Many federated test beds for internet experimentation have been deployed worldwide. These allow the developers of future internet technologies – ranging from components to complete systems – to conduct large-scale and diverse experiments. The OpenLab project is providing a framework for managing these diverse test bed systems.

The proliferation of test bed management frameworks, and in particular of measurement and monitoring tools, poses a great challenge for experimenters, who may have to adapt their test applications to each test bed.

The OpenLab solution, being developed by a number of projects, will cope with divergent requirements for managing experiments.
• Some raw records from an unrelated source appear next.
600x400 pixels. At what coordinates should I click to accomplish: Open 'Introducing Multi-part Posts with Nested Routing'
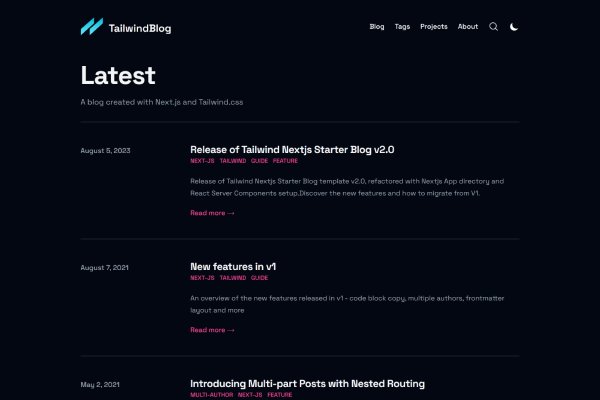click(307, 384)
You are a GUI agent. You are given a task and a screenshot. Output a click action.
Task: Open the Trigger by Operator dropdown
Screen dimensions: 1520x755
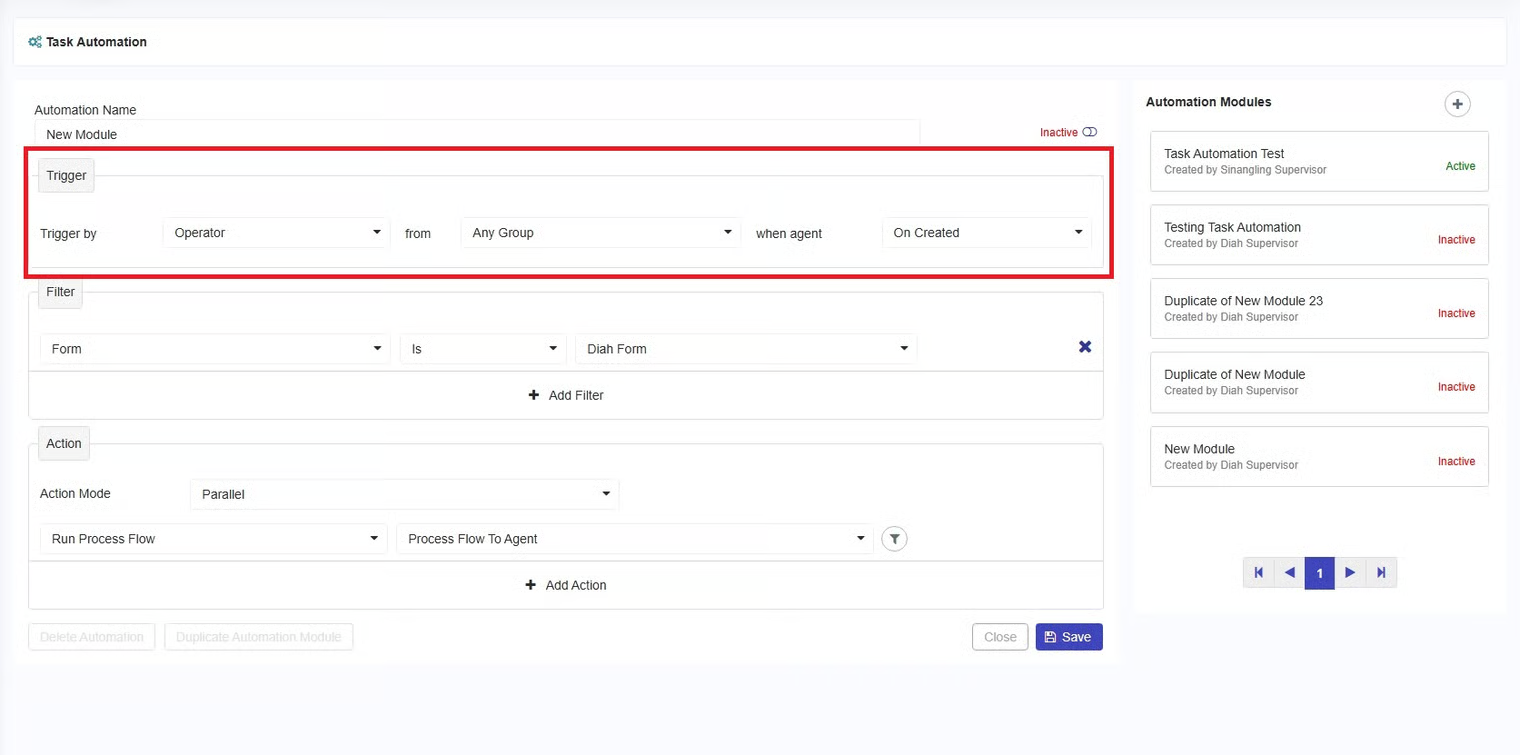(276, 233)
It will do so by:

  • evaluating WebRTC service delivery mechanisms, namely the IP Multimedia Subsystem (IMS) and Web service delivery approaches (the WONDER project)
  • designing, implementing and evaluating an innovative, resilient software-defined networking (SDN) system able to withstand attacks, failures, mistakes, natural disasters and able to keep operating on fragmented and intermittently connected networks (the EXPRESS project)
  • developing and evaluating a new tool for test bed management for peer-to-peer (P2P) applications (OpenLab- Eclectic)
  • evaluating a path state protocol (PSP) application running on top of the open and programmable environment for experiments with routers (the OPENER project), with the aim of securing the border gateway protocol (PSP-SEC).

WONDER focuses on the interoperability of IMS and WebRTC services with each other and with standard IMS clients. The experiments aim to clarify which approach is most suitable and under what conditions.
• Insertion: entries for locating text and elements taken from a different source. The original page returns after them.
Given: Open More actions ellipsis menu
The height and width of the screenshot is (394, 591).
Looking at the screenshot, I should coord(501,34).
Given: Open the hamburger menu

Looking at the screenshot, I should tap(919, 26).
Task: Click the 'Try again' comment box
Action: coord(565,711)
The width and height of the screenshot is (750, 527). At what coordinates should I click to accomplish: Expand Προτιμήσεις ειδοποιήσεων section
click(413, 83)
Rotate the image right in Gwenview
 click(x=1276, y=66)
The experiments require a flexible, well equipped test infrastructure able to connect to additional network and service capabilities, including assets provided by telecoms operators, as well as WebRTC related network capabilities like STUN/TURN servers.
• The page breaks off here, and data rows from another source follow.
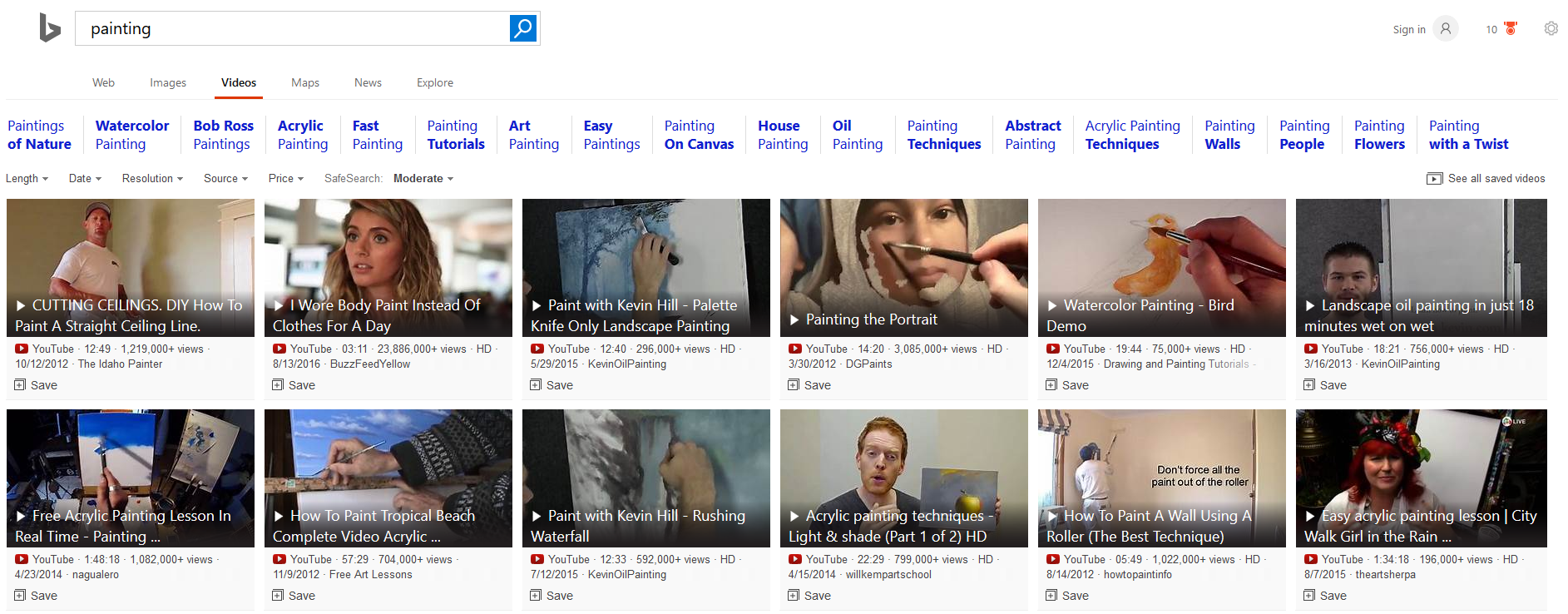Click the Bing logo
Screen dimensions: 1568x614
(x=50, y=28)
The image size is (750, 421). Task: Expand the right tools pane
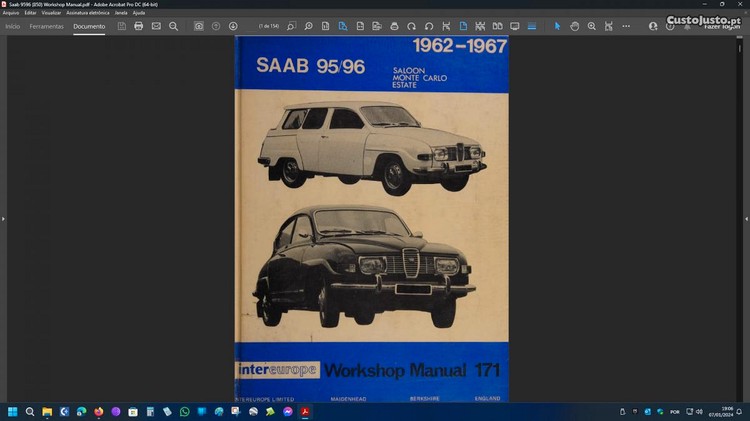click(x=746, y=218)
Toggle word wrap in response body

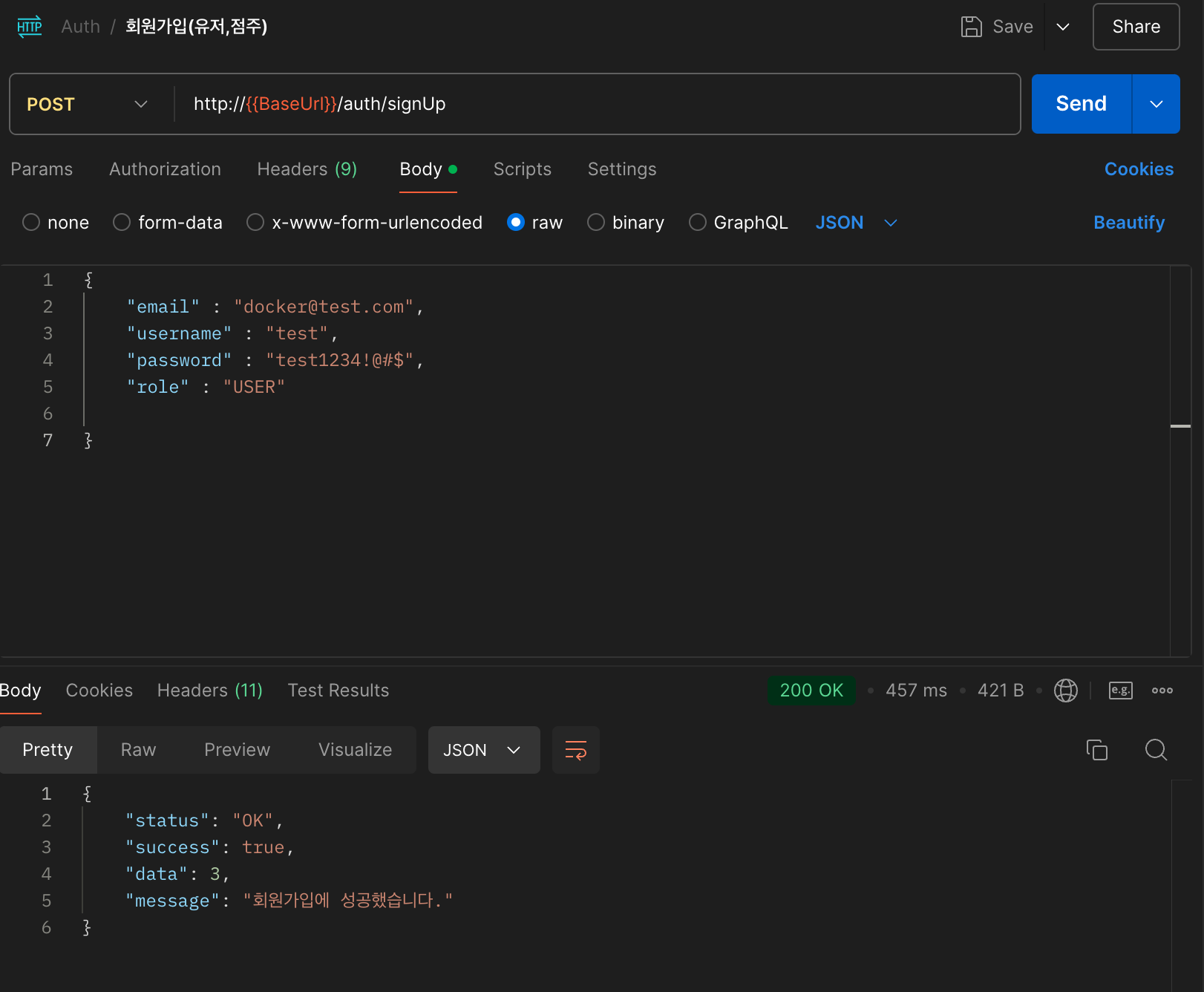pyautogui.click(x=575, y=750)
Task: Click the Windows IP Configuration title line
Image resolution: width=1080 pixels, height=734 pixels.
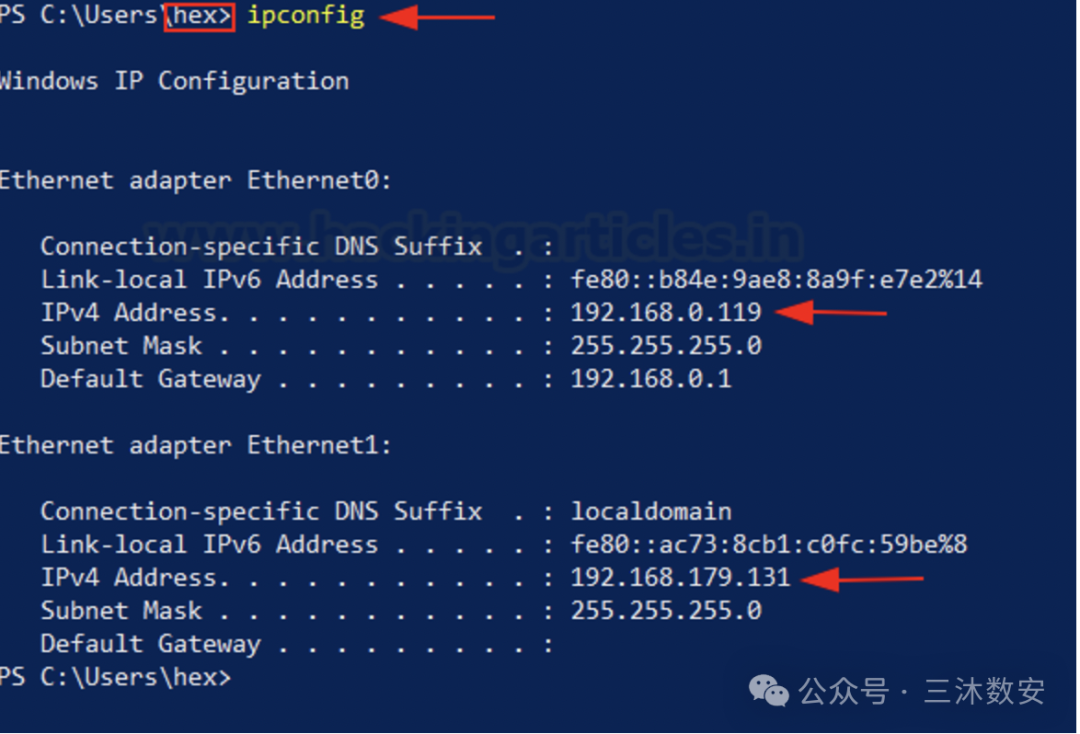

With the platforms available at the University of Patras and the Waterford Institute of Technology, WONDER can test functionality on different IMS implementations and test interdomain interoperability.

Meanwhile, EXPRESS will implement an SDN infrastructure over a federation of three OpenLab test beds (PlanetLab, NITOS and W-iLab.t) and use this infrastructure for evaluating its solution. The NITOS and W-iLab.t test beds will host a number of wireless mesh routers with SDN capabilities and “local” SDN controllers capable to take control of unconnected portions of the network.

The PlanetLab test bed will be used to create an SDNcapable wired backbone that interconnects the wireless mesh networks and hosts a “main” SDN controller.


Developers of peer-to-peer applications need to ensure scalability and performance under realistic conditions prior to expensive large-scale real-world deployment. OpenLab test beds offer developers the opportunity to test and evaluate their applications under various settings.

However, the diversity of the test beds can require adaptations of the application for each test bed. The OpenLab-Eclectic tool makes it easier for peer-to-peer developers to deploy and monitor experiments.

PSP-SEC has two main requirements – first a large test bed able to create a realistic topology, and second the building an overlay network to implement the out-of-band message exchange required by the PSP-SEC protocol.

OpenLab is able to comply with both requirements by providing a large test bed with full administrator control, and by allowing the use of PlanetLAB. In line with this approach, OpenLab also provides mechanisms to ease the interaction among test beds, simplifying the execution of the PSP-SEC experiment.